I will see you shortly as it is written "I come quickly " and we shall laugh like never before.
June 20, 2021
June 20, 2021
We still can not believe you are gone, but then we have this consolation that soon our Lord and Savior, Jesus Christ will come for His own then the end of this present world and the consummation of the divine promise of eternal life for all who believe. Goodnight then until we meet again.
June 12, 2021
June 12, 2021
Chi my favourite beloved sister,your untimely death have subjected me to anguish,pain and sadness. your eventful life on earth was characterised by godliness and service to humanity. I have cried and tears will never dry from my eyes since you are forever evergreen in my subconscious. you are a general in the God's almighty army and you have laid down your sword. As humans,we will fight for your justice to apprehend your killer and make him face the consequences of his dastardly act.My only consolation is that we will meet again on that resurrection morning with joy and happiness adorning our faces.You were murdered in the lord's house like most of the apostles. you fought a good fight of faith and a crown of righteousness which the righteous judge will bestow on you on that glorious day. I miss you my beloved sister. it took me so much courage to write down this tribute for you and the tears couldn't allow me to write more.sleep well my beloved .
June 3, 2021
The act of being together at church with your parents, even at your death is a symbol of your obedience both to God and to your parents.
You were taken with them for you not to feel the grief too heavy to carry. I salute Your BroTher Kenneth and the rest of the family for being strong and remain in faith despite the trials and testings of life.

-JCOG7thday, Philippines
June 2, 2021
Chioma, my amiable niece, it is with nostalgia and sense of despair that I am dropping this tribute in your honour. How I wished the story of your demise was a dream. On that fateful 3rd February, 2021, when I got that sad story of the assassination of your daddy and mummy through a call from your kid brother, Dr Andrew Chiagozie, around 7.10pm, I zoomed off from my house at Ihiala, Anambra State, Nigeria and rushed to the scene of the incident; but midway at Obom square, at Azia, you flashed to my mind that I should make a call to you to get little brief of what actually happened. I called your line three times, it rang but you did not pick the calls, not knowing that you were involved. Out of anxiety I continued to drive to the accident scene, along with my wife, only to see you lying in a pool of your blood, by the side of your mother and father, stone dead. I had no option than to look for ambulance and transferred your remains along with those of your parents to Our Lady of Lourdes mortuary. I am still dumbfounded up till today. May you continue to rest in the Lord till we meet to part no more. Dr Ekwedianya Emmanuel Obiorah, your uncle.
June 1, 2021
June 1, 2021
Chomzy,I will see you again.

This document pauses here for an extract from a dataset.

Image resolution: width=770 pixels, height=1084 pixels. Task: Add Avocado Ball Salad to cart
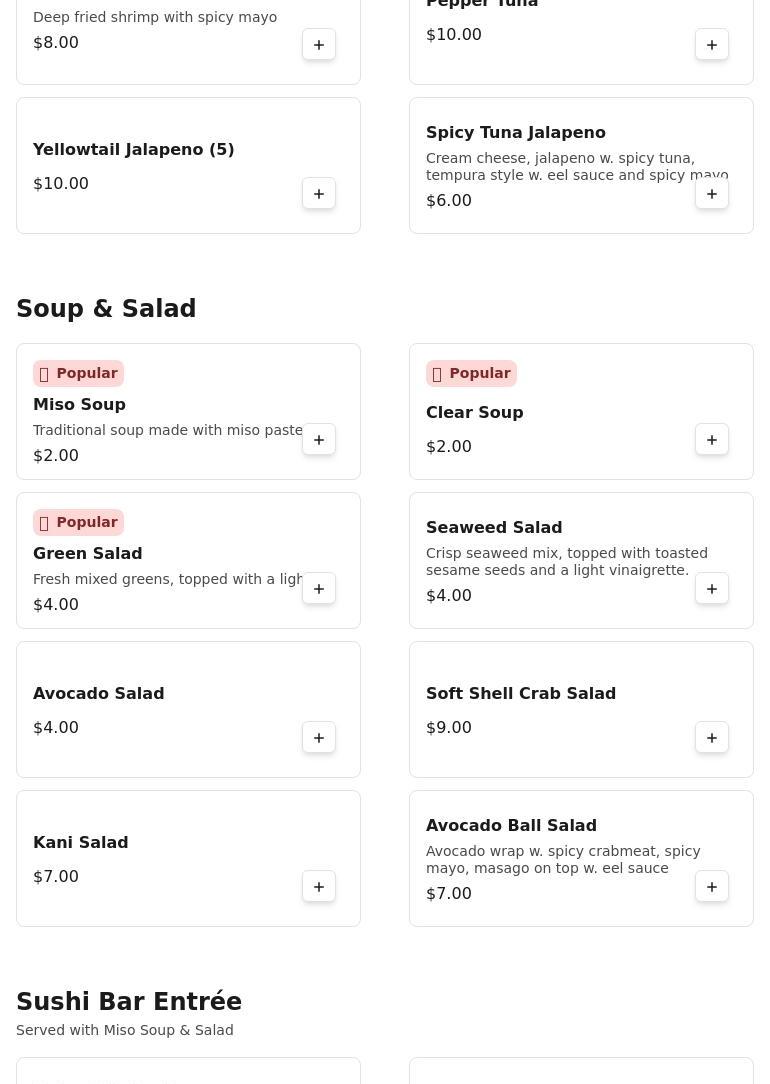coord(712,887)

At age 7/8 you lived with me at Asaba Delta State as a daughter and your stay was eventful. Death don't have the final say,God does have.

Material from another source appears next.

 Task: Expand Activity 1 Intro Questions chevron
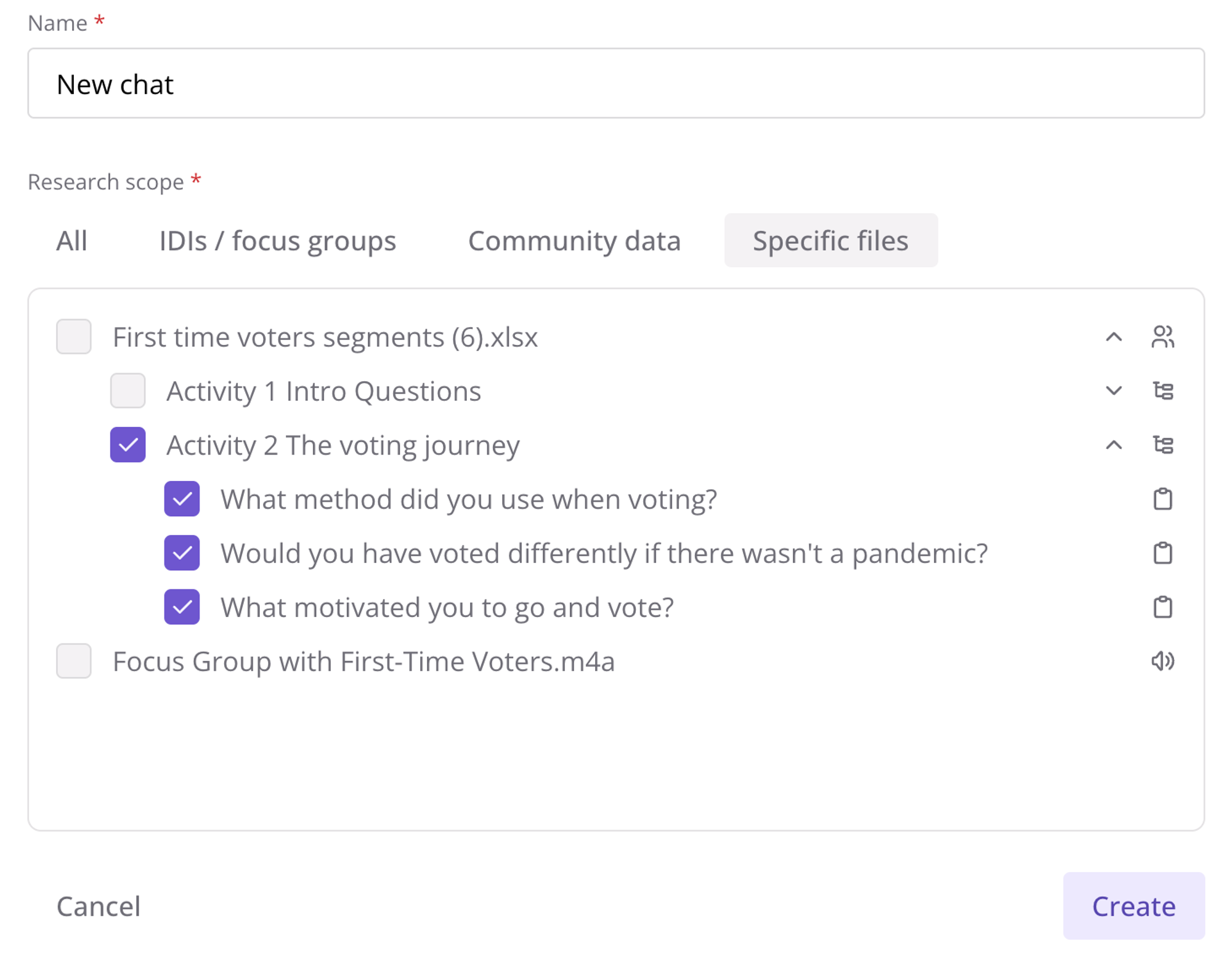click(x=1114, y=390)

You left us such time that your beauty shines upon the horizon but God knows why.
Your cousins my Children: Ifunanya, Onyeka,Nonso and Uche will miss you. My Wife your Aunt misses you. I miss you but God wants you.
He's the Author,Finisher and Your Eternal Father. I will see you again at His Bosom when the Lord returns.
Your brothers and Sisters and everyone become strong as you departed this world from God's Alter. That Alter remains an indelible sign of eternal assurance.
Meet you on that day.
Shalom Ish Elohim.
May 30, 2021
May 30, 2021
It pains me to hear that you are no more.
All the same I cannot question God, He alone knows the best. You were such a caring and loving sister in-law whom will always look out for me even when I showed less concern. All the same, keep resting in peace. Till we meet again.